Eskenazi expands Meals on Wheels
Hospital offers a selection of frozen meals that mimic the menu variety offered by a takeout restaurant.
As baby boomers age, they are bringing their dining preferences to senior feeding programs such as Meals on Wheels (MOW) and those preferences include having more options than what such programs typically offered.
In Indianapolis and its surrounding areas, Meals on Wheels of Central Indiana (MOWCI) is getting a leg up on satisfying this growing preference thanks to its association with Eskenazi Health. The Indianapolis-based hospital system is a major supplier of prepared meals to MOWCI, producing up to a quarter of its needs in its central kitchen.
Pre-portioned meals roll through the Eskenazi kitchen sealer prior to frozen storage until ordered by Meals on Wheels clients as an alternative to the day’s selection.
A growing proportion of those meals coming out of the Eskenazi kitchen consist of a fairly wide selection of pre-portioned frozen meals that are available for custom ordering by MOW customers off of what is in effect a takeout menu. Consequently, what MOWCI’s senior clients now have is a choice of either getting the day’s traditional hot meal or selecting from almost a dozen frozen meal options that they can retherm in a microwave or conventional oven.

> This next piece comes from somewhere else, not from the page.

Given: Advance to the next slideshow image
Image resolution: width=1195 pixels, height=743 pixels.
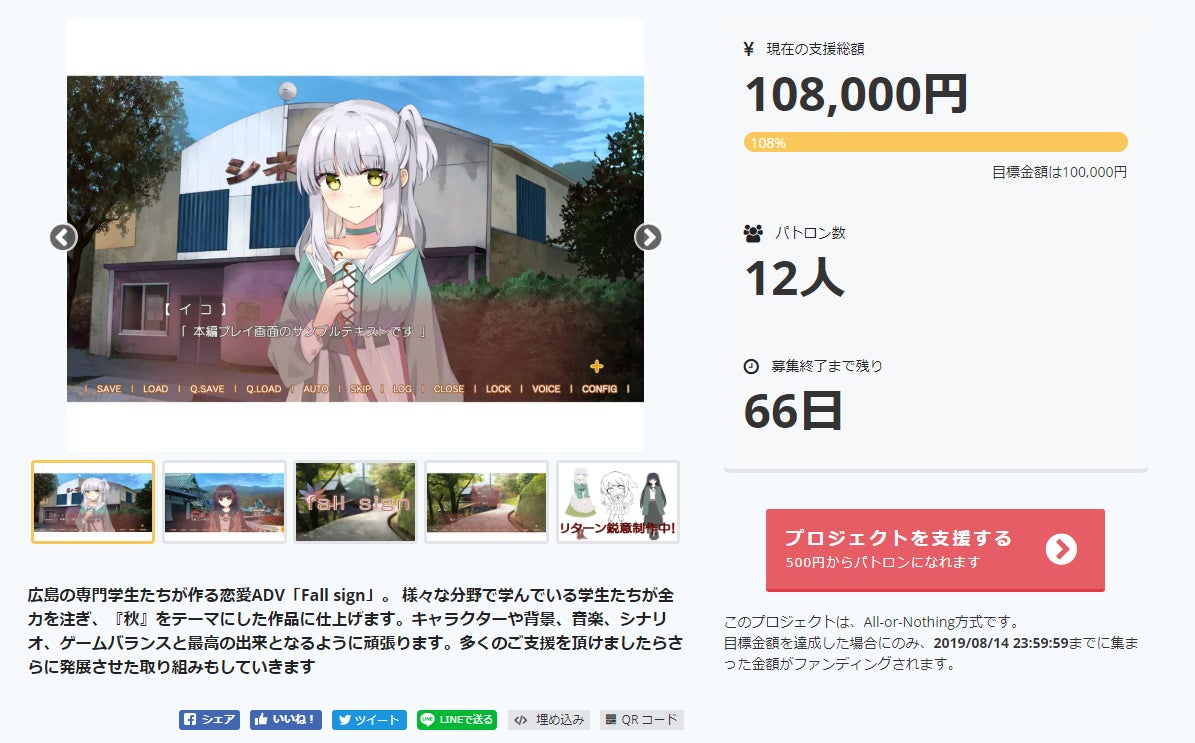Looking at the screenshot, I should (648, 237).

“The client can call Meals on Wheels and order not just how many meals they want but which ones,” explains Thomas Thaman, director of food & nutrition for Eskenazi Health. “We do have a set menu that we deliver each day, but if they don’t like it, they can order one of the frozen meals. It’s a much more effective approach to meal delivery.”
The frozen meals are made from overproduction of each day’s regular output, which runs on a 12-day cycle. As the kitchen moves through that cycle, it builds up an inventory of extra plated meals that are part of the takeout menu available for ordering by clients as an alternative to the day’s selection.

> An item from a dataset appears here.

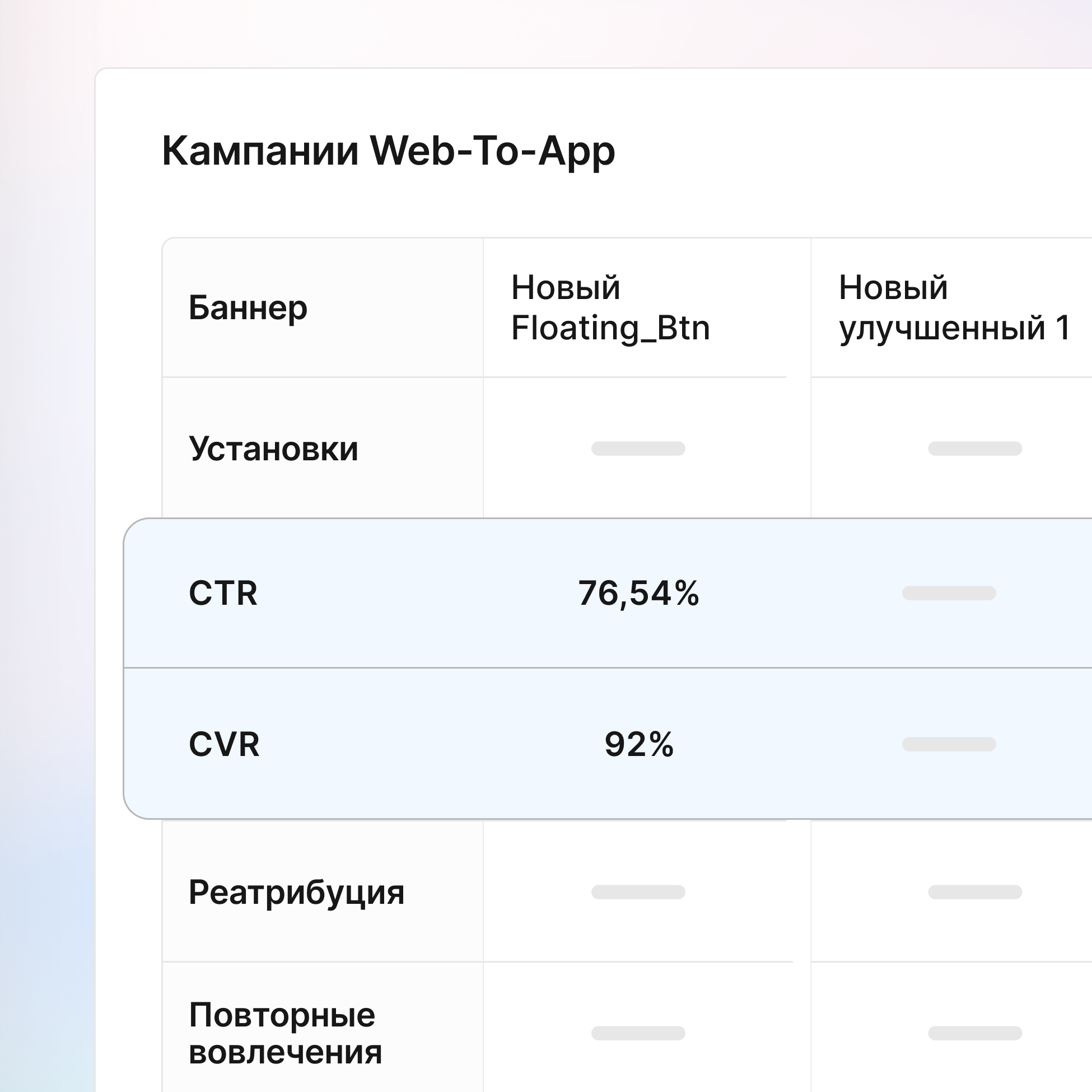
Task: Click the Установки row label
Action: tap(273, 449)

“It’s really a very nifty way to do it,” laughs Thaman, “because it’s not like we’re making 10 different meals every day.” Essentially, the production schedule remains the same as before except the kitchen produces a little more than is needed for each day’s deliveries. And as time has gone on, preference patterns have been determined so the kitchen knows which meals will have higher demand so it can calibrate its output.

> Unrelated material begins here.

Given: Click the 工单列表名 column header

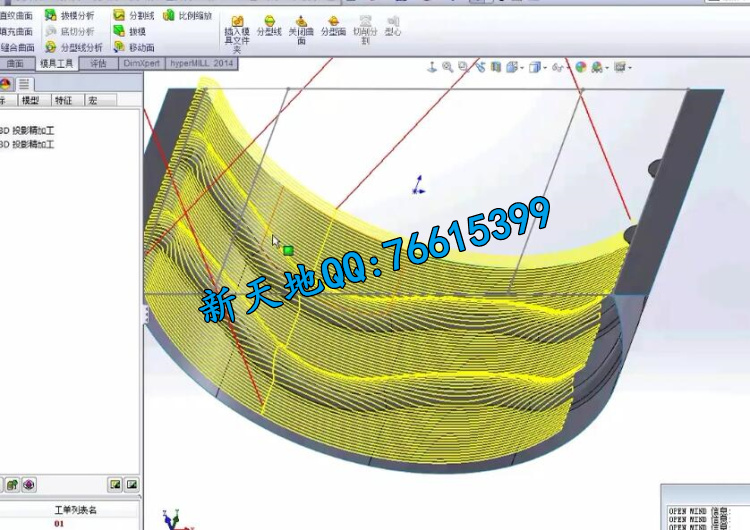Looking at the screenshot, I should (x=76, y=510).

The frozen meal option launched in late 2016 to modest demand but has been steadily picking up adherents ever since, Thaman says. It now averages about 1,400 a month.
The meals are prepared in the main Eskenazi hospital’s production kitchen, with hot items blast-chilled after cooking to cool them quickly. The food slated for the takeout menu is then portioned, packaged, sealed, labeled and stored in a freezer until ready to be shipped to clients.
Thaman notes that the meals are made with fresh ingredients and contain no preservatives, unlike many commercial frozen meals that are often high in preservatives like sodium.
In addition to the home-delivered meals, Eskenazi also produces bulk food for three adult day centers that provide congregate dining.
“It’s a way for them to get meals that are very economically priced,” Thaman says. “We don’t make a lot of money on Meals on Wheels; rather, it’s a part of our mission at Eskenazi Health.”
Infrastructure modifications to institute the frozen meal program were minimal.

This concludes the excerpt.